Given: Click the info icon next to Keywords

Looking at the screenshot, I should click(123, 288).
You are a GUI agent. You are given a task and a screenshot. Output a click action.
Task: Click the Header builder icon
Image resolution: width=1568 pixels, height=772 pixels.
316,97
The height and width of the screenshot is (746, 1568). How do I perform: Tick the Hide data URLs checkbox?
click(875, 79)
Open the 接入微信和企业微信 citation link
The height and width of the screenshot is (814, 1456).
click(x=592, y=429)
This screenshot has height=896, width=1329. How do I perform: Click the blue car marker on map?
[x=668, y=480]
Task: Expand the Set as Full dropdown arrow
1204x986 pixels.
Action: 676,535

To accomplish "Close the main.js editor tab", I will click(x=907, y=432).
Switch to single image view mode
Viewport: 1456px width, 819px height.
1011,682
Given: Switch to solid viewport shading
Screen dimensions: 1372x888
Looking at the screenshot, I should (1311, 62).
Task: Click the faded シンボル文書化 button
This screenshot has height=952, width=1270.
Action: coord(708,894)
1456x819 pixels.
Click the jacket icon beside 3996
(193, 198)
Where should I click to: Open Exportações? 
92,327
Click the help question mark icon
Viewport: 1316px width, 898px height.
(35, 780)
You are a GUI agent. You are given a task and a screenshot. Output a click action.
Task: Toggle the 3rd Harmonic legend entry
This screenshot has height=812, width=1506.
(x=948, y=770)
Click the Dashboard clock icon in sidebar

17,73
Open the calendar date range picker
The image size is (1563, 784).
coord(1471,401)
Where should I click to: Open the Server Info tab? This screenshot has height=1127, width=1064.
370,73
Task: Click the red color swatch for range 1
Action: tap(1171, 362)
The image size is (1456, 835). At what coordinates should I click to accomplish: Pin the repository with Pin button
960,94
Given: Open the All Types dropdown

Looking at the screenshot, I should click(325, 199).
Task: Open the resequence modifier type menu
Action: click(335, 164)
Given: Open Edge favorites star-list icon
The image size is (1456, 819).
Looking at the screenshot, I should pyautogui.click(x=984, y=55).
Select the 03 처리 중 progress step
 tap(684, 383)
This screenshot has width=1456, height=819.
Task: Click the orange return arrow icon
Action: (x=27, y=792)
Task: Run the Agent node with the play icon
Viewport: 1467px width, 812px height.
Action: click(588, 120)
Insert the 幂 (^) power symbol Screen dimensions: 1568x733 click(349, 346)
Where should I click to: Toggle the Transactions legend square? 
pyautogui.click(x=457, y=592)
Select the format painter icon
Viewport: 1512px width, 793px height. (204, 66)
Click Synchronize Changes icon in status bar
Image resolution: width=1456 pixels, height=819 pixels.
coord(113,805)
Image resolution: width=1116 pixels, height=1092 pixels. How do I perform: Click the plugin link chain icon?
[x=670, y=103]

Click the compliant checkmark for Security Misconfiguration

Description of the task> Only lines that hold the string "Switch" belong in the answer, so copy every one of them from the records.

The completed task>
Switch to single image view mode
Given: Switch to solid viewport shading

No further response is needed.